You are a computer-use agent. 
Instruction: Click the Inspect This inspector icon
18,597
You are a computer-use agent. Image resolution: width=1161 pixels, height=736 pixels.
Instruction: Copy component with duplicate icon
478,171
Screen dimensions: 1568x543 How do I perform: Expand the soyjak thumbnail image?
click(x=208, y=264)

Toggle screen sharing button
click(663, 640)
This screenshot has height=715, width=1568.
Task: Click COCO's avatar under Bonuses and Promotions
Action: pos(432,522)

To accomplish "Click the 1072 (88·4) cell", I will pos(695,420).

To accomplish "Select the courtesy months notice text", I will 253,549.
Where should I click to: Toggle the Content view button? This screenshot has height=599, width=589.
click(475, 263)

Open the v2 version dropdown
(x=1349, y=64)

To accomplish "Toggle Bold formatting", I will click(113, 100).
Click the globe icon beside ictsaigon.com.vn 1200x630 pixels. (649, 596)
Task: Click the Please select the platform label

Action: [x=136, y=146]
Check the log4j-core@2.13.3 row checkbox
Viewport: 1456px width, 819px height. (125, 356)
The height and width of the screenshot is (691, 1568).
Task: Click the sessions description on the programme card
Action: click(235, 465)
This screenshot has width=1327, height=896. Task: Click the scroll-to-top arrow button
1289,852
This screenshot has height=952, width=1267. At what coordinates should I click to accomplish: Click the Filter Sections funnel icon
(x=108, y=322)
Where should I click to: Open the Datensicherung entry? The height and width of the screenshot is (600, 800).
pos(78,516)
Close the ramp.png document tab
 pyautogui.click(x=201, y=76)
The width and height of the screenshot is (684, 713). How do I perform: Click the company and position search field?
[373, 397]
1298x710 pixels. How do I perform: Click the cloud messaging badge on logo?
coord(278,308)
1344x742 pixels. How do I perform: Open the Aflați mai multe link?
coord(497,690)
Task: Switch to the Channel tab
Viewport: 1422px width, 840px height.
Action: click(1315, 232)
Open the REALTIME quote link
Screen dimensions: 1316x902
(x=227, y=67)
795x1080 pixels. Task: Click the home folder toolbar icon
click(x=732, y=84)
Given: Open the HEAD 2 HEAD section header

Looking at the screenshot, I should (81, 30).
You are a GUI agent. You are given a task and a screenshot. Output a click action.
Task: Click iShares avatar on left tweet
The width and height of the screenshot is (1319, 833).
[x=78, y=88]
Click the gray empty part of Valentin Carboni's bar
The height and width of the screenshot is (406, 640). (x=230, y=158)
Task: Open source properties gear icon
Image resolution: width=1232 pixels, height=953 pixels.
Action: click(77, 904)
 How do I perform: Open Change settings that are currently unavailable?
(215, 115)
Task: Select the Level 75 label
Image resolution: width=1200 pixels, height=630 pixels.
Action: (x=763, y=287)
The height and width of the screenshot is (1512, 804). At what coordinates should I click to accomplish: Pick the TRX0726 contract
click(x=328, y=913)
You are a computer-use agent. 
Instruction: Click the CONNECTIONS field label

-----

### Work to be completed
Reproduce the material from its start through the line containing "pyautogui.click(x=201, y=76)", inclusive, switching "dropdown" to "menu" and leaving everything else unchanged.

### Exercise output
You are a computer-use agent. 
Instruction: Click the Inspect This inspector icon
18,597
You are a computer-use agent. Image resolution: width=1161 pixels, height=736 pixels.
Instruction: Copy component with duplicate icon
478,171
Screen dimensions: 1568x543 How do I perform: Expand the soyjak thumbnail image?
click(x=208, y=264)

Toggle screen sharing button
click(663, 640)
This screenshot has height=715, width=1568.
Task: Click COCO's avatar under Bonuses and Promotions
Action: pos(432,522)

To accomplish "Click the 1072 (88·4) cell", I will pos(695,420).

To accomplish "Select the courtesy months notice text", I will 253,549.
Where should I click to: Toggle the Content view button? This screenshot has height=599, width=589.
click(475, 263)

Open the v2 version menu
(x=1349, y=64)

To accomplish "Toggle Bold formatting", I will click(113, 100).
Click the globe icon beside ictsaigon.com.vn 1200x630 pixels. (649, 596)
Task: Click the Please select the platform label

Action: [x=136, y=146]
Check the log4j-core@2.13.3 row checkbox
Viewport: 1456px width, 819px height. (125, 356)
The height and width of the screenshot is (691, 1568).
Task: Click the sessions description on the programme card
Action: click(235, 465)
This screenshot has width=1327, height=896. Task: Click the scroll-to-top arrow button
1289,852
This screenshot has height=952, width=1267. At what coordinates should I click to accomplish: Click the Filter Sections funnel icon
(x=108, y=322)
Where should I click to: Open the Datensicherung entry? The height and width of the screenshot is (600, 800).
pos(78,516)
Close the ramp.png document tab
 pyautogui.click(x=201, y=76)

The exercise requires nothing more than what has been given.